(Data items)
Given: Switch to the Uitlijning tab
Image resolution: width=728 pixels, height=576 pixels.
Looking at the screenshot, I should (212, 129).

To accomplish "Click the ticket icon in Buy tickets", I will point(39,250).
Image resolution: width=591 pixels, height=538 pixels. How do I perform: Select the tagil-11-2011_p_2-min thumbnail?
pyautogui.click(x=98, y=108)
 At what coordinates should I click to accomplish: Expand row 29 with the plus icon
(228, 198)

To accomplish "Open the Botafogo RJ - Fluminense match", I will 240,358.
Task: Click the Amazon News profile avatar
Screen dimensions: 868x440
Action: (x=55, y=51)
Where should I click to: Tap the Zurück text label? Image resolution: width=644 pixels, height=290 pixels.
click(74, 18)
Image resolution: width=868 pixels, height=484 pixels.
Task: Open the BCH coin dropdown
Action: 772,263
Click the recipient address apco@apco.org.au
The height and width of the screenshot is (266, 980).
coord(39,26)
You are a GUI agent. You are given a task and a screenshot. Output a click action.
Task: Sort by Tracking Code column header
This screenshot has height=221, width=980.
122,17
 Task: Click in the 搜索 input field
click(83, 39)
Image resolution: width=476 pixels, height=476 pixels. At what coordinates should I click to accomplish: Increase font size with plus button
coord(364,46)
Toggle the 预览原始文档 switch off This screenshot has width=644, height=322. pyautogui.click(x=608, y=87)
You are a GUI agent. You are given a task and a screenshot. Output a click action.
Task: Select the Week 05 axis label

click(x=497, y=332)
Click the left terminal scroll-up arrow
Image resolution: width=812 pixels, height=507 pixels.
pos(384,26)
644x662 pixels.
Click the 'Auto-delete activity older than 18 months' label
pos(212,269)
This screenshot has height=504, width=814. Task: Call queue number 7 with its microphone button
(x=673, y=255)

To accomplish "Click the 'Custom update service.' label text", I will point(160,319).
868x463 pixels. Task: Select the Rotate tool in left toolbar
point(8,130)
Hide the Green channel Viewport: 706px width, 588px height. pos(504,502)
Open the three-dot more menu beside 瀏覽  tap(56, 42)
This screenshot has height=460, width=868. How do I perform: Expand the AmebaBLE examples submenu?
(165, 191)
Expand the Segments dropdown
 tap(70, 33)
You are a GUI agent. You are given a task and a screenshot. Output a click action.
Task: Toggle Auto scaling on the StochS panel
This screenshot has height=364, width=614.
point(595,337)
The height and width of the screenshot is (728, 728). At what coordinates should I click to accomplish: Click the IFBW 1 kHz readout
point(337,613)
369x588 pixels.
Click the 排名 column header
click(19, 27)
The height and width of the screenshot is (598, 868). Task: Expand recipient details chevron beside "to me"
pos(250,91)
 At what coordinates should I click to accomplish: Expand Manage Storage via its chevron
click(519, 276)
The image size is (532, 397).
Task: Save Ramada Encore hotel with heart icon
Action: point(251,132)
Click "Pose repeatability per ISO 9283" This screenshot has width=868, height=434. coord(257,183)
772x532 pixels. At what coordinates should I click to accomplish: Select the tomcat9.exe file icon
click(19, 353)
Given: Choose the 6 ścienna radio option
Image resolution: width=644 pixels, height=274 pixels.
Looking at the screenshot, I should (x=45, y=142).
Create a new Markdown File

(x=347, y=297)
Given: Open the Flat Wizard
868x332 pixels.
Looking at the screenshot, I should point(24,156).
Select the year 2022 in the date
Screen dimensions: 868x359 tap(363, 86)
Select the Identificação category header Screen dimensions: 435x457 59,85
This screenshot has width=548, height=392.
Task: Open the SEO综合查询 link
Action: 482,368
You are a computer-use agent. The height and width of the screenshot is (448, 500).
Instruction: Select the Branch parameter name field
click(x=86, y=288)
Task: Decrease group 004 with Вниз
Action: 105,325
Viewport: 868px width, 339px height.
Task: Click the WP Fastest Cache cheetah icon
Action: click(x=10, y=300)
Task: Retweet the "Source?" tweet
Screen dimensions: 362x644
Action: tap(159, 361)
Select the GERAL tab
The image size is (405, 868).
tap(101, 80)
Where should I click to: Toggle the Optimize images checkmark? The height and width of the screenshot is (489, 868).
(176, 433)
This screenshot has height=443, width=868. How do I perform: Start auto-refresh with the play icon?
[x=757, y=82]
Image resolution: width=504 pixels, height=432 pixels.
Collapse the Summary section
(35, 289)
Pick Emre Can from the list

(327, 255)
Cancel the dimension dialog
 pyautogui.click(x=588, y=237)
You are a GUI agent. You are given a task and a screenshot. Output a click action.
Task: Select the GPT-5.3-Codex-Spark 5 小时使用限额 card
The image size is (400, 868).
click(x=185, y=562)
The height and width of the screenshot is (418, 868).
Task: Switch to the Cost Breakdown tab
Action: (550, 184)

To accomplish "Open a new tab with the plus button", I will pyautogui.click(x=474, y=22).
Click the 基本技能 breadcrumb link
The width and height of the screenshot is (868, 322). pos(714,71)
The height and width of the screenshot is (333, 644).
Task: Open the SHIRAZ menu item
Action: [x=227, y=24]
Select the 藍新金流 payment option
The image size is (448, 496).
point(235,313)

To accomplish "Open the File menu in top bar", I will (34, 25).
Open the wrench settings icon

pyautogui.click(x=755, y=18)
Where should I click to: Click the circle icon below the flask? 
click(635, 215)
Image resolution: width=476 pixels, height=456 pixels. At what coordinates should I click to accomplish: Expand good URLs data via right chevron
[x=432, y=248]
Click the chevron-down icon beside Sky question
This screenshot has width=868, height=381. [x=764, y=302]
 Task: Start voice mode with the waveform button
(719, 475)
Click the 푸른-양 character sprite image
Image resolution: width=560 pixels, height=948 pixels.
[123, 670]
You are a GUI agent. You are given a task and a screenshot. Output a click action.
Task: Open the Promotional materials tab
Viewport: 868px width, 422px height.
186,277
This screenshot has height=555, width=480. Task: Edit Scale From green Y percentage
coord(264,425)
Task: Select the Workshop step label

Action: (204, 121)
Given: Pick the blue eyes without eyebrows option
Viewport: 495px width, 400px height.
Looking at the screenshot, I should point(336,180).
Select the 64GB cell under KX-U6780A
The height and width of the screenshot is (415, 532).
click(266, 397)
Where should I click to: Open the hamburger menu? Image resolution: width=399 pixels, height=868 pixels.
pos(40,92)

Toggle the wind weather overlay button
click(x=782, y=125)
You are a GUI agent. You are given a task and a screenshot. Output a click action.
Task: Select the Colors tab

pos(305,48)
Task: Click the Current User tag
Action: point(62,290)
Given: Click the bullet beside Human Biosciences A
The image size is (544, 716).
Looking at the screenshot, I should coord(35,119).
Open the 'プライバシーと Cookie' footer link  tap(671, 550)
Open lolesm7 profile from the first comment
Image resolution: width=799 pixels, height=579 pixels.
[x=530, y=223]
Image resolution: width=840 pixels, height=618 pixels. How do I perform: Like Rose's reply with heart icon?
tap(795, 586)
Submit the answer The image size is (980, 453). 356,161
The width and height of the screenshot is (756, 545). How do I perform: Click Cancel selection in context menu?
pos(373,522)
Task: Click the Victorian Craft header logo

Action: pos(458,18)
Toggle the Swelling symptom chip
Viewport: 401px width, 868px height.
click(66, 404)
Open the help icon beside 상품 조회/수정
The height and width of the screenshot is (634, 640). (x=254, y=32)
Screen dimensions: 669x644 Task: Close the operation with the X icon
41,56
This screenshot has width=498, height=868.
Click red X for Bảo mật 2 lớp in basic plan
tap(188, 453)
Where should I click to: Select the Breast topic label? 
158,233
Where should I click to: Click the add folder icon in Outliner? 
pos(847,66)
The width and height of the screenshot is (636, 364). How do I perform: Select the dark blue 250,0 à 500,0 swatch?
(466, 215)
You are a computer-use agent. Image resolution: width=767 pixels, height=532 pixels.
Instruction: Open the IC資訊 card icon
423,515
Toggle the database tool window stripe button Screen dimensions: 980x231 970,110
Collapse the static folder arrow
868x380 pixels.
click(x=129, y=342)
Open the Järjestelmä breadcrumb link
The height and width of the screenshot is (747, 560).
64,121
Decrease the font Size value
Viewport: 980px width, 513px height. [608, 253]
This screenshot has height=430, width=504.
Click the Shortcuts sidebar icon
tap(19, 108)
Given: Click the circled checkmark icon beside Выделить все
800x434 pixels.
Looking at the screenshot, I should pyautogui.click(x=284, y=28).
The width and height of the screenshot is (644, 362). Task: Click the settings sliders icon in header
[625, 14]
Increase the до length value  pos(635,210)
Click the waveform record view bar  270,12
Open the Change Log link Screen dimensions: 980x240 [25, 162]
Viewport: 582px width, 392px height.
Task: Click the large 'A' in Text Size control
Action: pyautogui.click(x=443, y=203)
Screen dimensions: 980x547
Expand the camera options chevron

| Required work |
Your reply should be an exact copy of every line from the line with "Where should I click to: Select" through the final line of the data, and nothing more.

| Answer box |
Where should I click to: Select the Breast topic label? 
158,233
Where should I click to: Click the add folder icon in Outliner? 
pos(847,66)
The width and height of the screenshot is (636, 364). How do I perform: Select the dark blue 250,0 à 500,0 swatch?
(466, 215)
You are a computer-use agent. Image resolution: width=767 pixels, height=532 pixels.
Instruction: Open the IC資訊 card icon
423,515
Toggle the database tool window stripe button Screen dimensions: 980x231 970,110
Collapse the static folder arrow
868x380 pixels.
click(x=129, y=342)
Open the Järjestelmä breadcrumb link
The height and width of the screenshot is (747, 560).
64,121
Decrease the font Size value
Viewport: 980px width, 513px height. [608, 253]
This screenshot has height=430, width=504.
Click the Shortcuts sidebar icon
tap(19, 108)
Given: Click the circled checkmark icon beside Выделить все
800x434 pixels.
Looking at the screenshot, I should pyautogui.click(x=284, y=28).
The width and height of the screenshot is (644, 362). Task: Click the settings sliders icon in header
[625, 14]
Increase the до length value  pos(635,210)
Click the waveform record view bar  270,12
Open the Change Log link Screen dimensions: 980x240 [25, 162]
Viewport: 582px width, 392px height.
Task: Click the large 'A' in Text Size control
Action: pyautogui.click(x=443, y=203)
Screen dimensions: 980x547
Expand the camera options chevron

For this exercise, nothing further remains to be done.